3. Circular Motion – A special type of curvilinear motion where the path is circular (e.g., motion of a satellite around Earth).
4. Oscillatory Motion – To and fro motion about a mean position (e.g., pendulum, swing).

Distance and Displacement

• Distance: The total length of the path traveled by an object, irrespective of direction.
  • Scalar quantity (has only magnitude).
  • Always positive.
• Displacement: The shortest distance between the initial and final position of the object, along with direction.
  • Vector quantity (magnitude + direction).
  • Can be positive, negative, or zero.

Example: A car goes 4 km east and 3 km north.

• Distance = 4 + 3 = 7 km
• Displacement = √(4² + 3²) = 5 km (northeast direction)

Speed and Velocity

Speed: The distance traveled per unit time.

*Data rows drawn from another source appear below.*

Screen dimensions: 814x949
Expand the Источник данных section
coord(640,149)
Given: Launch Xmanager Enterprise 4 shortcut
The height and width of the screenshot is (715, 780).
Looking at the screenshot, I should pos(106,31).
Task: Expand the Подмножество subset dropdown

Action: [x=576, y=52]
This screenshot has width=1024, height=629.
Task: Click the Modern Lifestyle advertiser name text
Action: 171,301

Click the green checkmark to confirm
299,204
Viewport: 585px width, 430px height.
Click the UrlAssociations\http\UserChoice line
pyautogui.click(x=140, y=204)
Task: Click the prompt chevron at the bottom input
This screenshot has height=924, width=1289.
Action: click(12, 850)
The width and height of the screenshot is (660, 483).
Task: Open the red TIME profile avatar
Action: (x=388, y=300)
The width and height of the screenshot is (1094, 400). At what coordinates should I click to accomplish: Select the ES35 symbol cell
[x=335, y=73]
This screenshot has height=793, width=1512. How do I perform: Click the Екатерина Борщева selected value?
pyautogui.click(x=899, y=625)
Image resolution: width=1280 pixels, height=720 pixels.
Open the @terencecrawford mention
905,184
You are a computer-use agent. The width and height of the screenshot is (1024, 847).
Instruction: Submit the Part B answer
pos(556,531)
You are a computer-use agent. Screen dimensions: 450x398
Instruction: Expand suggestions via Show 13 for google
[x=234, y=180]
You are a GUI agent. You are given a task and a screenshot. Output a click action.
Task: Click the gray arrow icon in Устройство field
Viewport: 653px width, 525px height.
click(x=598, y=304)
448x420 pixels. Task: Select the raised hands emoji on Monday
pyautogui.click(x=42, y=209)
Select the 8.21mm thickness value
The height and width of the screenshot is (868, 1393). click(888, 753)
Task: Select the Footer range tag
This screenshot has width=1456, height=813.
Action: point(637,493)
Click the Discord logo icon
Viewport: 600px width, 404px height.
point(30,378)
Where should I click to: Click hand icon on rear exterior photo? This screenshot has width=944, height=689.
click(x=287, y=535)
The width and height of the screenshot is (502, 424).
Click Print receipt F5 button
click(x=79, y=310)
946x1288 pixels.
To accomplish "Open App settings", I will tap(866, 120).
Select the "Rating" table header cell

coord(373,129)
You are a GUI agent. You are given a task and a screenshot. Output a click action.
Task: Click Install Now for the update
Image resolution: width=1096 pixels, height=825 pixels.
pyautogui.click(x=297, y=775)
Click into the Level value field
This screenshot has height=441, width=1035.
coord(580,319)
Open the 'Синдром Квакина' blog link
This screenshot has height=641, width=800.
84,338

\( \text{Speed} = \frac{\text{Distance}}{\text{Time}} \)

• Scalar quantity.
• Units: m/s (SI).

Velocity: The displacement per unit time.

\( \text{Velocity} = \frac{\text{Displacement}}{\text{Time}} \)

• Vector quantity.
• Direction matters.
• Units: m/s (SI).

Example: A car moves 100 m east in 20 s.

• Speed = 100 ÷ 20 = 5 m/s
• Velocity = 5 m/s east.

Acceleration

• Acceleration (a): The rate of change of velocity with time.
  \( \text{a} = \frac{\text{𝑣 - 𝑢}}{\text{𝑡}} \)
  Where
  • 𝑣 = final velocity
  • 𝑢 = initial velocity
  • 𝑡 = time
• If velocity increases → Positive acceleration.
• If velocity decreases → Negative acceleration (retardation).
Unit: m/s²

Example: A bike increases its velocity from 20 m/s to 40 m/s in 5 s.
\( \text{a} = \frac{\text{40 - 20}}{\text{5}} \) = 4m/s²

Graphical Representation of Motion

Graphs help us study motion easily.

1. Distance-Time Graph
   • Straight line → Uniform speed.
   • Curve → Non-uniform speed.
   
2. Velocity-Time Graph
   • Straight horizontal line → Uniform velocity.
   • Sloping line → Uniform acceleration.
   • Area under the v–t graph → Displacement.
   

Equations of Motion

For uniformly accelerated motion, three important equations hold:

1. First equation: $v=u+at$
2. Second equation: $s=ut+\frac{1}{2}a{t}^2$
3. Third equation: $v^2-u^2=2as$

Uniform Circular Motion

When an object moves in a circle at constant speed, its direction changes continuously, hence it is an accelerated motion.

• Example: Revolution of Earth around Sun, motion of a stone tied to a string and rotated.
• Acceleration is directed towards the center (centripetal acceleration).